Os querelantes engrossaram um movimento global crescente de jovens que estão soando o alarme sobre a mudança climática, um movimento encarnado mais famosamente pela sueca Greta Thunberg, 20 anos.

Julia Olson, advogada ambiental e fundadora do Our Children's Trust, em Eugene, que está por trás do processo
Julia Olson, advogada ambiental e fundadora do Our Children's Trust, em Eugene, que está por trás do processo - Amanda Lucier - 17.out.18/NYT

Mas eles pagam um preço social por seu ativismo. "Não podemos falar do processo abertamente sem sermos atacados nas redes por nossos colegas da escola", disse Badge Busse, 15 anos.

Mesmo assim, muitos dos querelantes, incluindo os irmãos Busse e Sariel Sandoval, preveem depor no julgamento.

Em resposta à ação judicial, o Estado contestou o consenso científico avassalador de que a queima de combustíveis fósseis causa a mudança climática e negou que Montana venha sofrendo um clima cada vez mais inclemente ligado à elevação da temperatura.

Os gabinetes do governador de Montana, Greg Gianforte, e do secretário estadual de Justiça, Austin Knudsen, ambos republicanos, se negaram a comentar o caso. "Para combater a mudança climática precisamos concentrar nossa atenção na invenção e criatividade americana, não em políticas governamentais amplas e caras", disse a porta-voz do governador, Kaitlin Price. "Os Estados Unidos precisam ter uma política energética inclusiva, como Montana, para recuperar sua independência e segurança energética."

Foi em 1972 que a Constituição estadual de Montana foi emendada para incluir o trecho que garante aos cidadãos "o direito a um ambiente limpo e sadio". Isso foi feito numa convenção constitucional na qual foram adotadas revisões para reduzir a influência das indústrias do cobre e do carvão, que desde a década de 1880 exerciam forte influência sobre a política estadual.

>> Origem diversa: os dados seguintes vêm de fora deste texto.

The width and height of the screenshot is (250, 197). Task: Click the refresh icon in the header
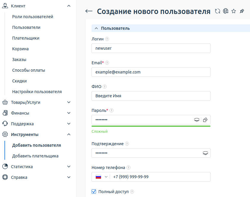(x=218, y=11)
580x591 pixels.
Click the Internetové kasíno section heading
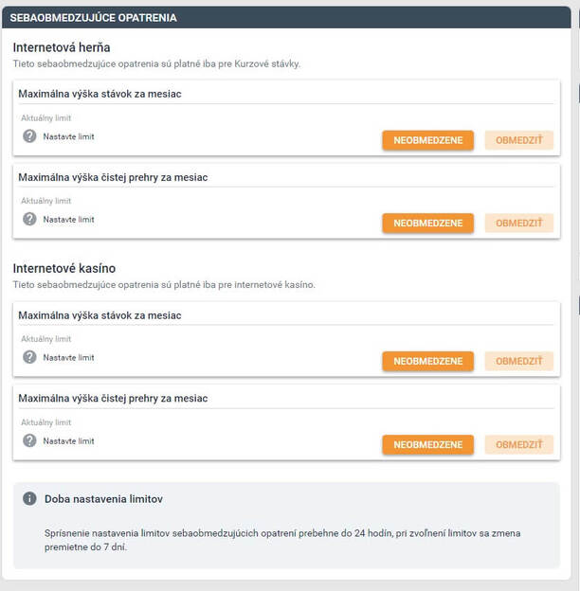click(64, 268)
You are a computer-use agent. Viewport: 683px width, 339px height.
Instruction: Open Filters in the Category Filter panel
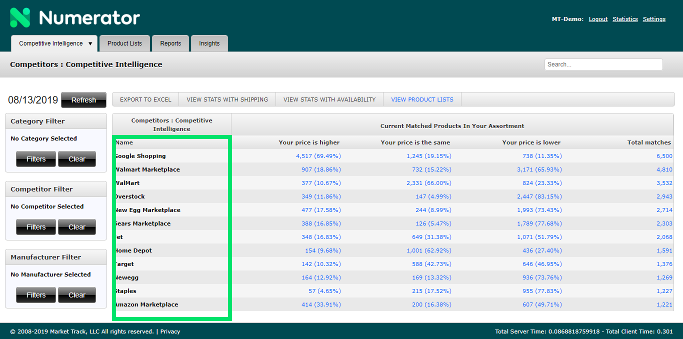pyautogui.click(x=36, y=159)
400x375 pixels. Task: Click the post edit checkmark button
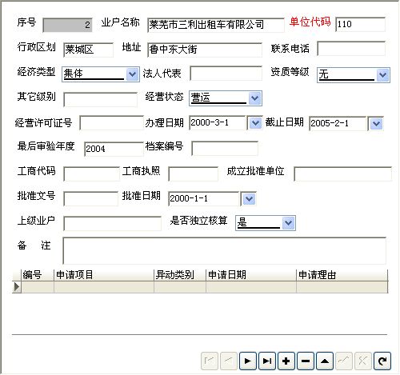(x=344, y=361)
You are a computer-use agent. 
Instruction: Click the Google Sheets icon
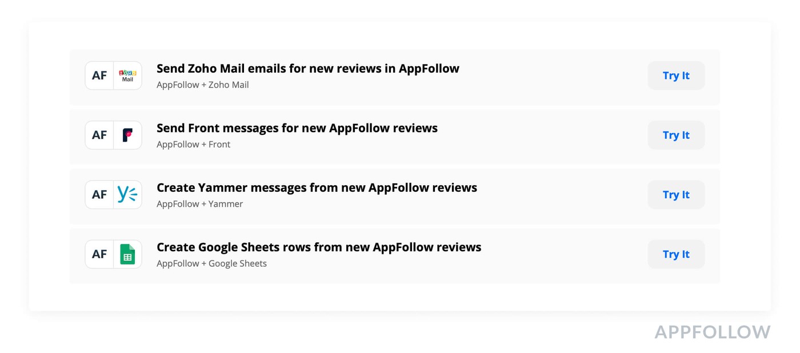(127, 254)
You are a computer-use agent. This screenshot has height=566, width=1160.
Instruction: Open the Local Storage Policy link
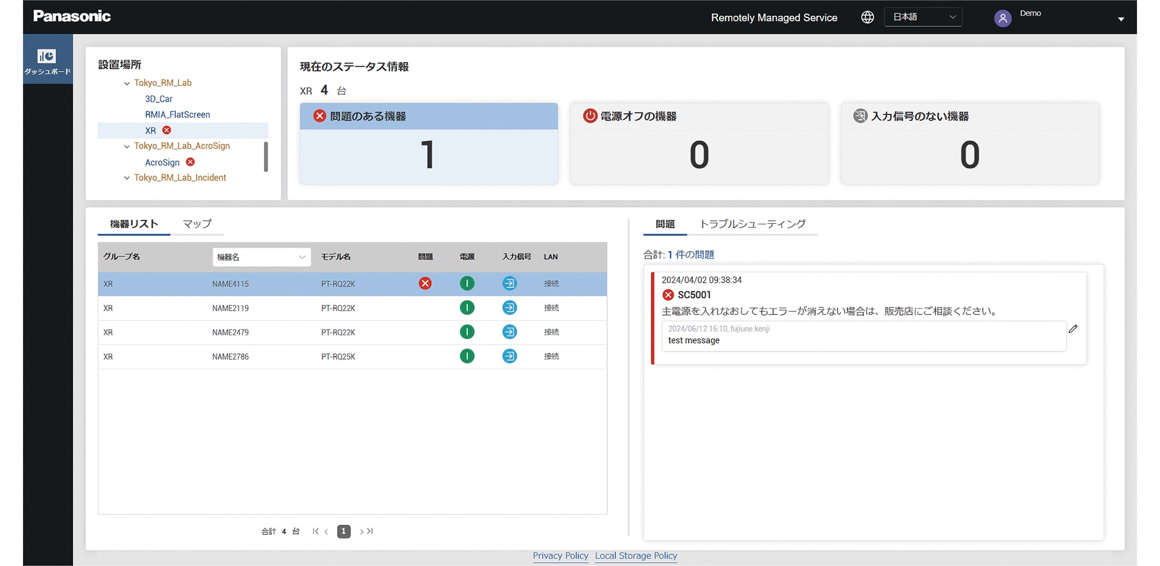point(635,556)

Redigida em 1889, a Constituição original foi fortemente influenciada por executivos da indústria mineradora, e as leis resultantes favoreceram esses interesses industriais.

Independentemente de quem ganhar a ação, o resultado provavelmente será objeto de recursos e será levado à Suprema Corte estadual. E, mesmo que os jovens de Montana ganhem a apelação, eles não preveem mudanças imediatas.

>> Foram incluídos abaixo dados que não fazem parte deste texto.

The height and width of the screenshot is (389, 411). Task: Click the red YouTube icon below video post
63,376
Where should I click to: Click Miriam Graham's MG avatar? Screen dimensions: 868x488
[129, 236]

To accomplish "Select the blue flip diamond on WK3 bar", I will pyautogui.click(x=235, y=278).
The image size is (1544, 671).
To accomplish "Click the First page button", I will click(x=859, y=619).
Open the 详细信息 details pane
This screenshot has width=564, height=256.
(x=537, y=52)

Em vez disso, eles buscam "alívio declaratório": querem que o juiz reconheça que os combustíveis fósseis estão causando poluição e aquecendo o planeta e que declare anticonstitucional o apoio do Estado a essa indústria.

Uma conclusão desse tipo serviria a outro propósito importante. No momento praticamente não há jurisprudência declarando que a queima de combustíveis fósseis está aquecendo o planeta de maneira rápida e perigosa. Uma vitória dos jovens de Montana ajudaria a deitar as bases para outras ações judiciais climáticas. As Constituições da Pensilvânia e de Nova York incluem garantias semelhantes de um meio ambiente sadio, e há um grupo tentando incluir essas garantias em todas as Constituições estaduais.

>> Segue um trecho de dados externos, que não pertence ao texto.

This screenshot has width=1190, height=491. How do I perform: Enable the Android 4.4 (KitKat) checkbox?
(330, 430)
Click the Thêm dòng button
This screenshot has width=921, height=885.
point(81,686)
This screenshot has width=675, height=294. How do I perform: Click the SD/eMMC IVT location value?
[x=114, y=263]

"Isso poderia estabelecer muitos fatos e princípios amplamente aplicáveis", disse Gerrard, da Universidade Columbia.

Se a política energética do Estado for considerada anticonstitucional, é possível que os reguladores de Montana sejam obrigados a levar a mudança climática em conta quando aprovam projetos industriais.

"Quando o processo for a julgamento, em junho, os querelantes e nossos especialistas terão a oportunidade de testemunhar no tribunal aberto, contar a história do que o governo vem fazendo e de como isso vem impactando o meio ambiente de Montana", disse Nate Bellinger, advogado chefe da Our Children’s Trust no processo. "A verdade ainda tem importância em um tribunal."